YOUR GOAL: Return the data exactly as it appears, from the line with "You are a computer-use agent. The" to the line with "Action: pyautogui.click(x=347, y=120)", including both of those lines. Leave the pictures out.

SOURCE MATERIAL:

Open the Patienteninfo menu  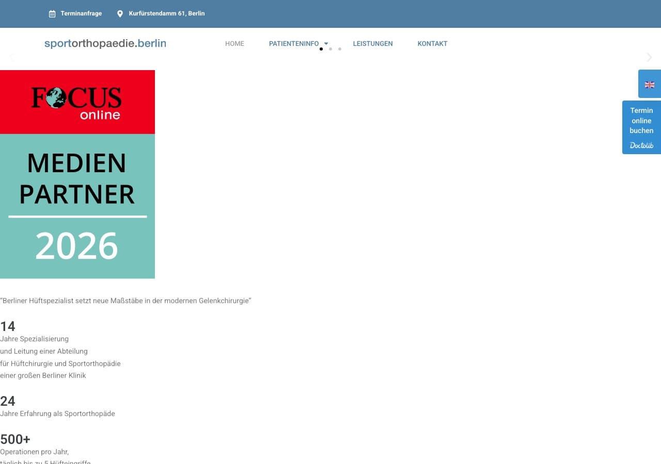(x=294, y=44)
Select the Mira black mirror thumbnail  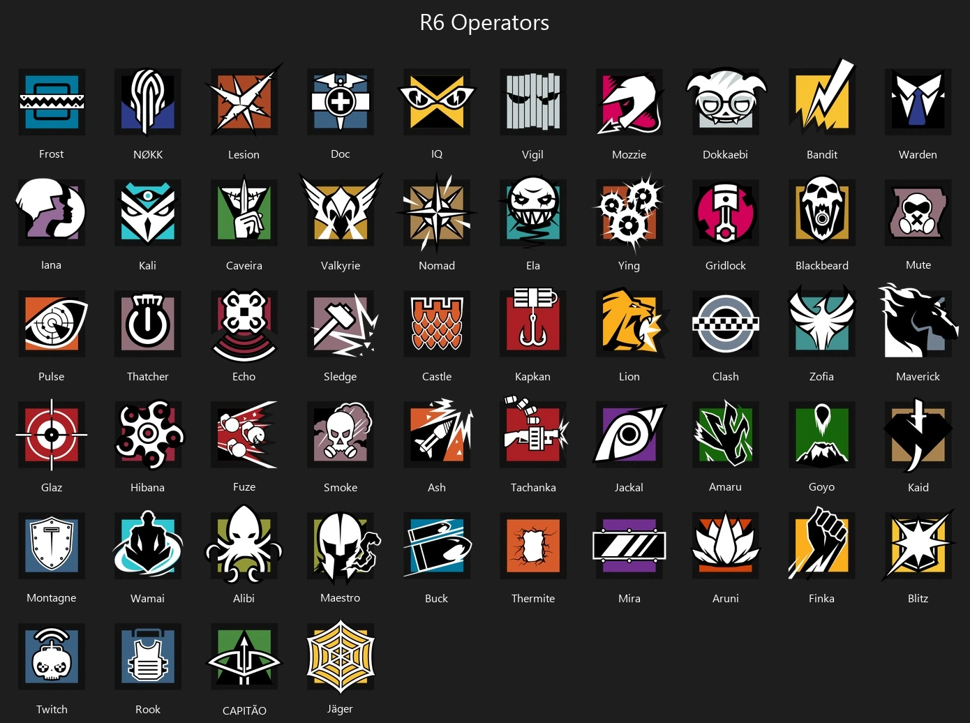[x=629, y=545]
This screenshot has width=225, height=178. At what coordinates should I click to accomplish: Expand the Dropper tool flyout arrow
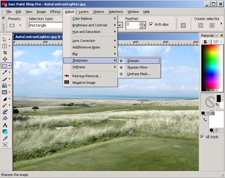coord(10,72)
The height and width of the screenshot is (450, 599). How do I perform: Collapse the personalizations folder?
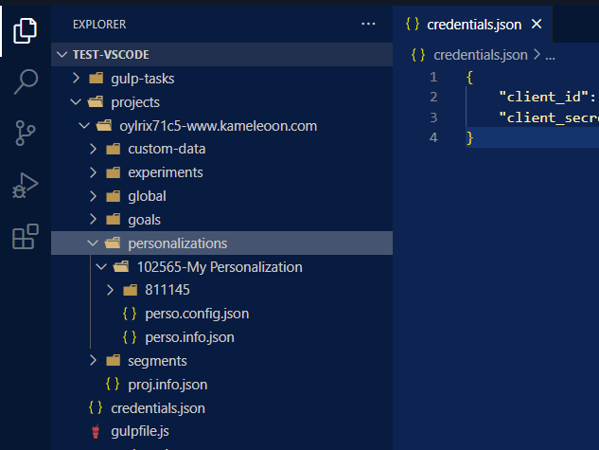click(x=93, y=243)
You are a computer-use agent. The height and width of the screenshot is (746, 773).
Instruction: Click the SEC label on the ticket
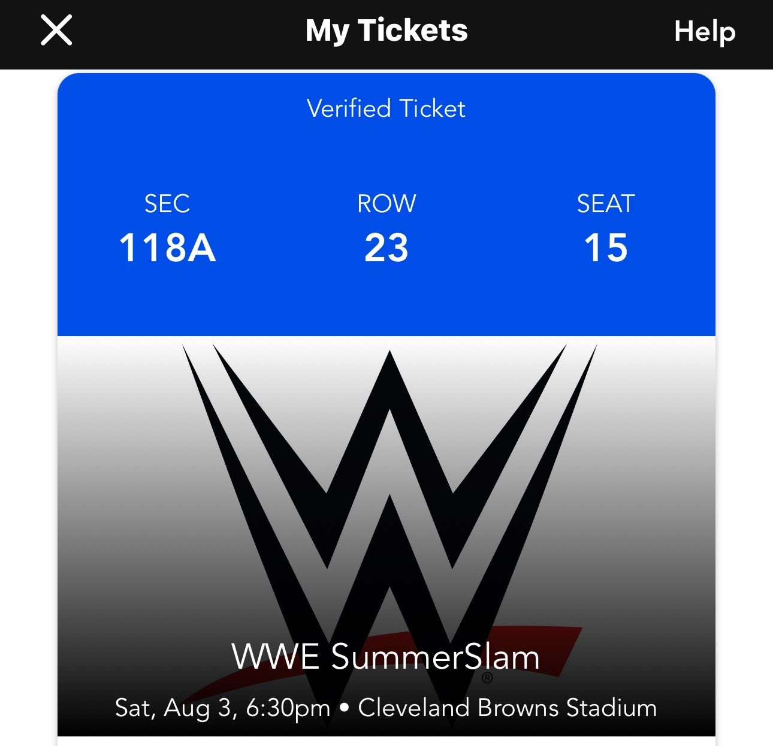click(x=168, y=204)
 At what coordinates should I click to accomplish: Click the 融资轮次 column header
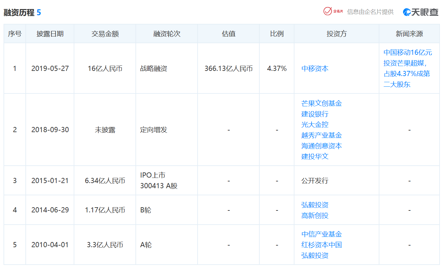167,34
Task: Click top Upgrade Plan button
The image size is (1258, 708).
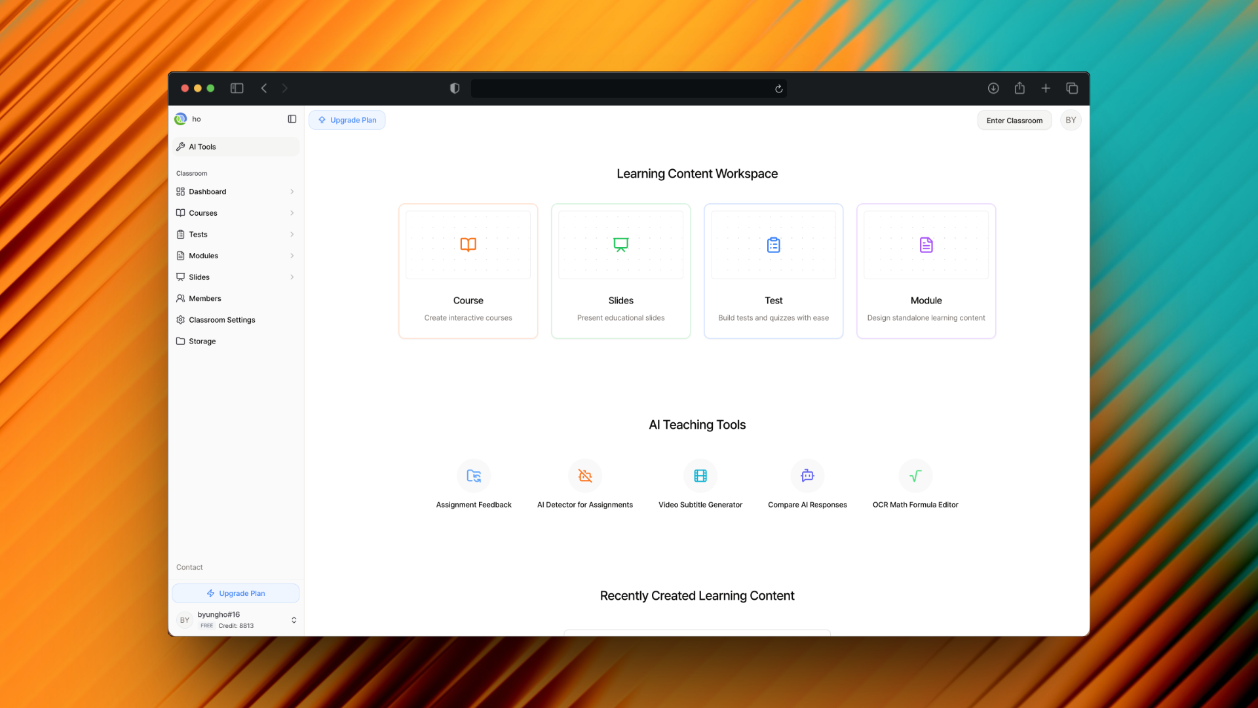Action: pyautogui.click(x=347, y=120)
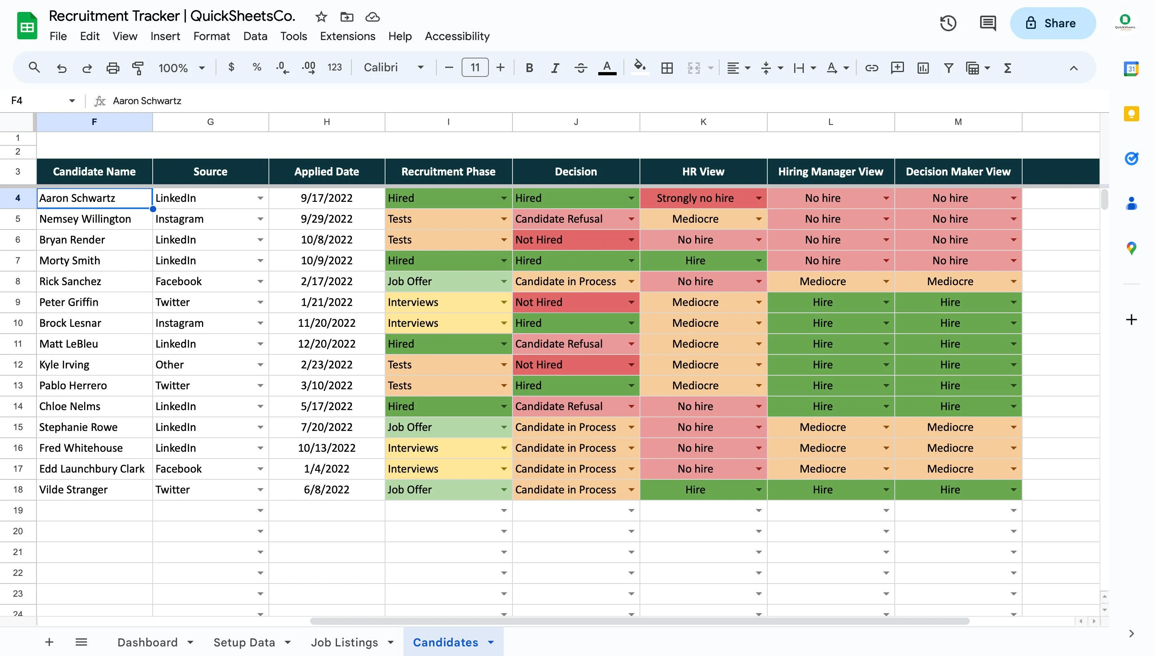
...
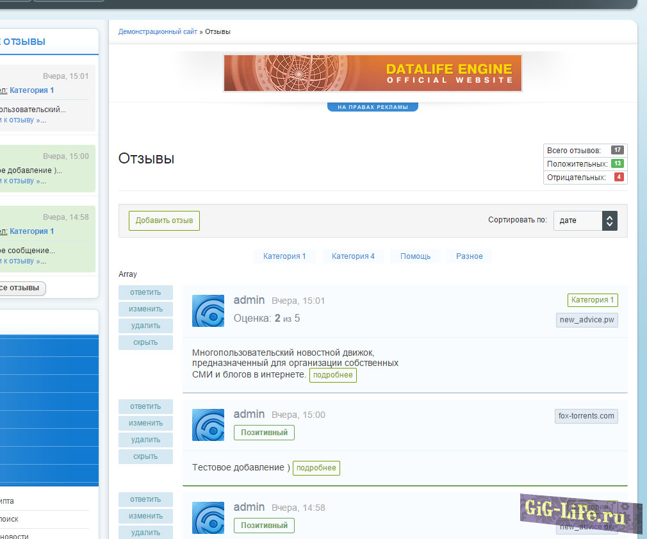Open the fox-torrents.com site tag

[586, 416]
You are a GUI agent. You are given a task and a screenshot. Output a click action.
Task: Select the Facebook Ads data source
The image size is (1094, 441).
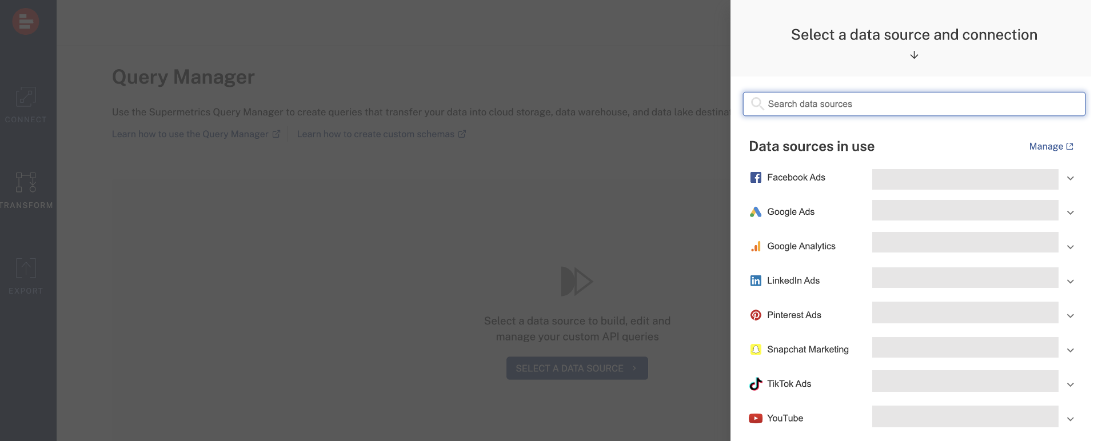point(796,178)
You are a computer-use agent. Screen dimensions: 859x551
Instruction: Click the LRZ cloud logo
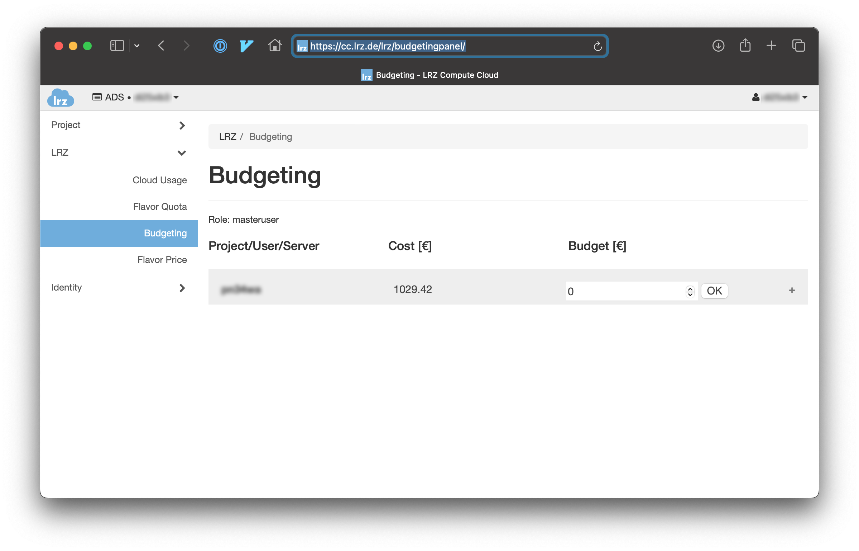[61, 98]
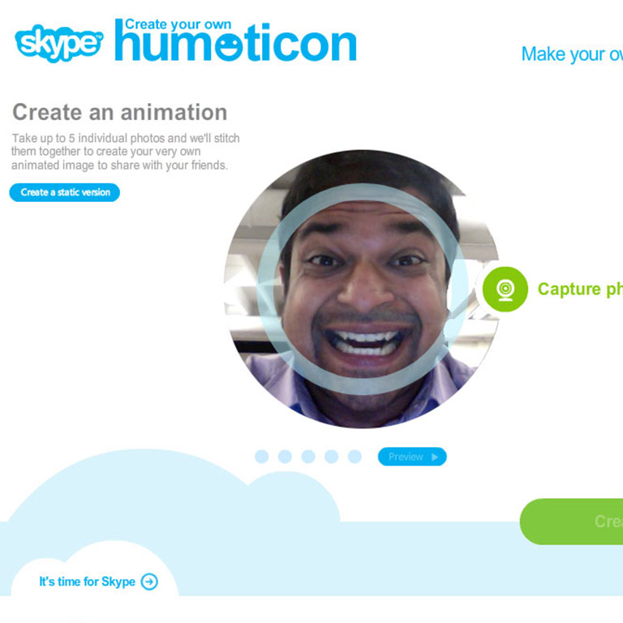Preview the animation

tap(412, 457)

REPLY:
You are a computer-use agent. The height and width of the screenshot is (746, 773).
Instruction: Click the SEC label on the ticket
click(x=168, y=204)
 At what coordinates should I click to accomplish: Click the 融资轮次 column header
167,34
Task: Click top Upgrade Plan button
The image size is (1258, 708).
Action: pyautogui.click(x=347, y=120)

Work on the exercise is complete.